Fruto deste primeiro casamento, o cantor teve dois filhos. "O mais velho, o Leandro, tem 37 anos e é diretor de fotografia de cinema. Lembro-me de uma conversa que tivemos quando ele terminou o 12.º ano e me disse: 'Pai, vou para Medicina ou para Direito?'. E eu respondi-lhe: 'Não, filho! Tu gostas é de cinema. Se fores o melhor, vai dar!' E, se não é o melhor, anda lá perto. A Lara tem, agora, 29 anos. Quando chegou ao final do secundário, eu também lhe disse: 'Segue pintura, é o que tu gostas!' Eu sou mais um filho deles do que pai deles, porque sou o mais rebelde, o mais maluco, mas sou um pai muito preocupado com a felicidade dos meus filhos. A melhor palavra que se diz a um filho é 'não' e não se pode protegê-los demasiado, porque, senão, depois, amanhã, sem proteção, acontece-lhes o mesmo que acontece a um pássaro quando sai da gaiola."
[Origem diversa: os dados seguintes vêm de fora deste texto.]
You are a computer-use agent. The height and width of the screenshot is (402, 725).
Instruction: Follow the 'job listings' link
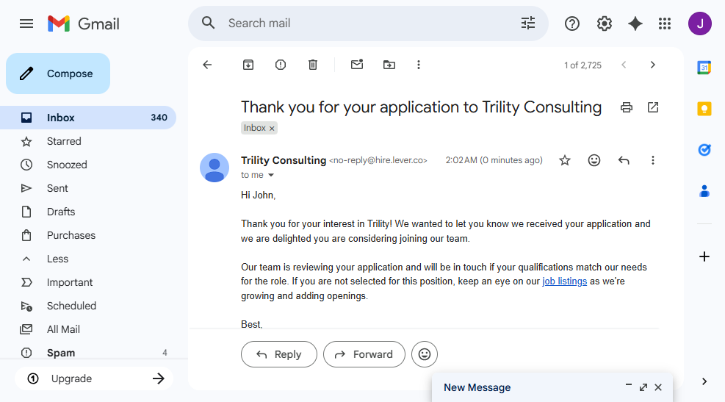[564, 281]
Ainda sobre o casamento de 26 anos com a mãe dos filhos, Toy recordou: "Foi um casamento difícil. Houve umas partes melhores e outras partes piores… como em tudo na vida, como nas empresas, como nas relações entre amigos… Há as coisas boas e as menos boas. Nas partes piores, houve uma altura em que, realmente, o meu equilíbrio emocional não era o mesmo, em que a minha vida era perto de muita gente, - e eu sempre fui um rapaz que gostava de olhar para mulheres bonitas e, às vezes, perdia-me um bocadinho. Isso era uma coisa que estava controlada, só que, às vezes, atrás de uma mulher bonita, há uma pessoa interessante, e isso já vai para além da atração física. Ao longo da minha vida, tive algumas paixões, digamos assim. Cheguei a propor, inclusivamente, uma espécie de descanso de casamento, mas não tive, do outro lado, abertura para que isso acontecesse. Foi uma espécie de 'vamos dar um tempo, estou baralhado, não sei...' Mas nunca tive abertura para isso e, se calhar, na altura, abdiquei da minha felicidade, em benefício da felicidade da mãe dos meus filhos e deles próprios, porque eram miúdos, na primeira vez em que tentei dar um tempo. Foi muito complicado fazer essa gestão e pensei: 'Vou deixar de ser feliz, mas vamos ficar todos felizes aqui em casa e vai ficar tudo bem.' Só que fiquei um bocadinho revoltado com a situação e, se calhar, a partir daí, terei sido não um péssimo marido, nem um péssimo pai, mas um péssimo exemplo para a sociedade, enquanto homem. Não estive bem, não fui correto, mas foi o que, na altura, achei que podia colmatar um bocadinho a minha infelicidade sentimental. Até que, um dia, conheci a minha atual mulher e apaixonei-me a sério, e, aí, tive de pôr um ponto final no casamento, já não aguentei mais."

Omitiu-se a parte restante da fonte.